Remember Poindexter? Brilliant man, first in his class at the Naval
Academy, later earned a doctorate in physics, rose to national
security adviser under President Ronald Reagan. He had this brilliant
idea of secretly selling missiles to Iran to pay ransom for hostages,
and with the illicit proceeds to illegally support contras in
Nicaragua.
A jury convicted Poindexter in 1990 on five felony counts of
misleading Congress and making false statements, but an appeals court
overturned the verdict because Congress had given him immunity for
his testimony. He famously asserted, "The buck stops here," arguing
that the White House staff, and not the president, was responsible
for fateful decisions that might prove embarrassing.
This ring-knocking master of deceit is back again with a plan even
more scandalous than Iran-contra. He heads the "Information Awareness
Office" in the otherwise excellent Defense Advanced Research Projects
Agency, which spawned the Internet and stealth aircraft technology.
Poindexter is now realizing his 20-year dream: getting the "data-
mining" power to snoop on every public and private act of every
American.
Even the hastily passed U.S.A. Patriot Act, which widened the scope
of the Foreign Intelligence Surveillance Act and weakened 15 privacy
laws, raised requirements for the government to report secret
eavesdropping to Congress and the courts. But Poindexter's assault on
individual privacy rides roughshod over such oversight.

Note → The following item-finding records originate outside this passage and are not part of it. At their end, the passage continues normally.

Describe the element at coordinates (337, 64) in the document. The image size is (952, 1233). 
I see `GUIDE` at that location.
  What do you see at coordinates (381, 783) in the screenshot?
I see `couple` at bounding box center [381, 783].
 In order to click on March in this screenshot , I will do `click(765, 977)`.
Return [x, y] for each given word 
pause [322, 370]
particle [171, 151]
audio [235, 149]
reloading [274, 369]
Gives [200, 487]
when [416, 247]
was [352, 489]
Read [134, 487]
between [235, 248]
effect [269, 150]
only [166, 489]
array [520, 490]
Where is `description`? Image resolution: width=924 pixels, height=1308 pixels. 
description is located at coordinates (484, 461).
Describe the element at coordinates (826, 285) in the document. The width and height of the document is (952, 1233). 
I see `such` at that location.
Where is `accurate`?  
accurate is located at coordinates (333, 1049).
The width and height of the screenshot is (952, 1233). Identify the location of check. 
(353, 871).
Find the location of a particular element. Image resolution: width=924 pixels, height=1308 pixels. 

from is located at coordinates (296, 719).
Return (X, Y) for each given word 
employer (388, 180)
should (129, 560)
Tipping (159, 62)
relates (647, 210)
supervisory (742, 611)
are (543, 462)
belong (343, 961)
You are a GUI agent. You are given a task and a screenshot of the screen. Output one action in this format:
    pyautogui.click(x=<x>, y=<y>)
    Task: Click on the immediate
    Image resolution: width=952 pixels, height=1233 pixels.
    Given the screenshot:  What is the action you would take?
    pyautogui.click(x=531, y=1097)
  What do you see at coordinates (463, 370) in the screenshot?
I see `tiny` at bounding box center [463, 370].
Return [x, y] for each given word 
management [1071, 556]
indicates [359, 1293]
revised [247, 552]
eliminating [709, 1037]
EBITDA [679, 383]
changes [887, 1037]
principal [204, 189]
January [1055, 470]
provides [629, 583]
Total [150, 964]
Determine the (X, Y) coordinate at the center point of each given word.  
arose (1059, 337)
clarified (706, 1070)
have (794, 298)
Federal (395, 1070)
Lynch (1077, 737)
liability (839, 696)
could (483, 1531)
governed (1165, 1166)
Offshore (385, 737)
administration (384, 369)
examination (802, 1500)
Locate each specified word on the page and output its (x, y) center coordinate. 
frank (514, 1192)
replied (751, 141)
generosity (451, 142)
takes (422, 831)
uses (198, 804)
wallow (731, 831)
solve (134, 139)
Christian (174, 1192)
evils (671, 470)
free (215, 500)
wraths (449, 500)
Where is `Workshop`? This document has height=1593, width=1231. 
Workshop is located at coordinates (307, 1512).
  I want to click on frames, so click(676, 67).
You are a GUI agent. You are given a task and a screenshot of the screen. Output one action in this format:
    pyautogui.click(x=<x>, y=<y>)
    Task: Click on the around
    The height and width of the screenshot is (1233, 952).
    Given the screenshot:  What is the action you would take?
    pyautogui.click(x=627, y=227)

He is determined to break down the wall between commercial snooping
and secret government intrusion. The disgraced admiral dismisses such
necessary differentiation as bureaucratic "stovepiping." And he has
been given a $200 million budget to create computer dossiers on 300
million Americans.
When George W. Bush was running for president, he stood foursquare in
defense of each person's medical, financial and communications
privacy. But Poindexter, whose contempt for the restraints of
oversight drew the Reagan administration into its most serious
blunder, is still operating on the presumption that on such a
sweeping theft of privacy rights, the buck ends with him and not with
the president.
This time, however, he has been seizing power in the open. In the
past week John Markoff of The Times, followed by Robert O'Harrow of
The Washington Post, have revealed the extent of Poindexter's
operation, but editorialists have not grasped its undermining of the
Freedom of Information Act.
Political awareness can overcome "Total Information Awareness," the
combined force of commercial and government snooping. In a similar
overreach, Attorney General Ashcroft tried his Terrorism Information
and Prevention System (TIPS), but public outrage at the use of
gossips and postal workers as snoops caused the House to shoot it
down. The Senate should now do the same to this other exploitation
of fear.
The Latin motto over Poindexter"s new Pentagon office reads "Scientia
Est Potentia" - "knowledge is power." Exactly: the government's
infinite knowledge about you is its power over you. "We're just as
concerned as the next person with protecting privacy," this brilliant
mind blandly assured The Post. A jury found he spoke falsely before.
--
IRA, CIA, FBI, KILL, TERRORIST, BOMB, TARGET, TERMINATE, JIHAD,
CEASEFIRE, ATHEIST, ALLAH, FREEDOM, TRUTH, JUSTICE, MARIJUANA,
POT, COKE, BREW, DOPE, SEX, DRUGS, TNT, C4, CORDITE, GUNPOWDER,
REBELS, OVERTHROW, I love it when the government reads my email.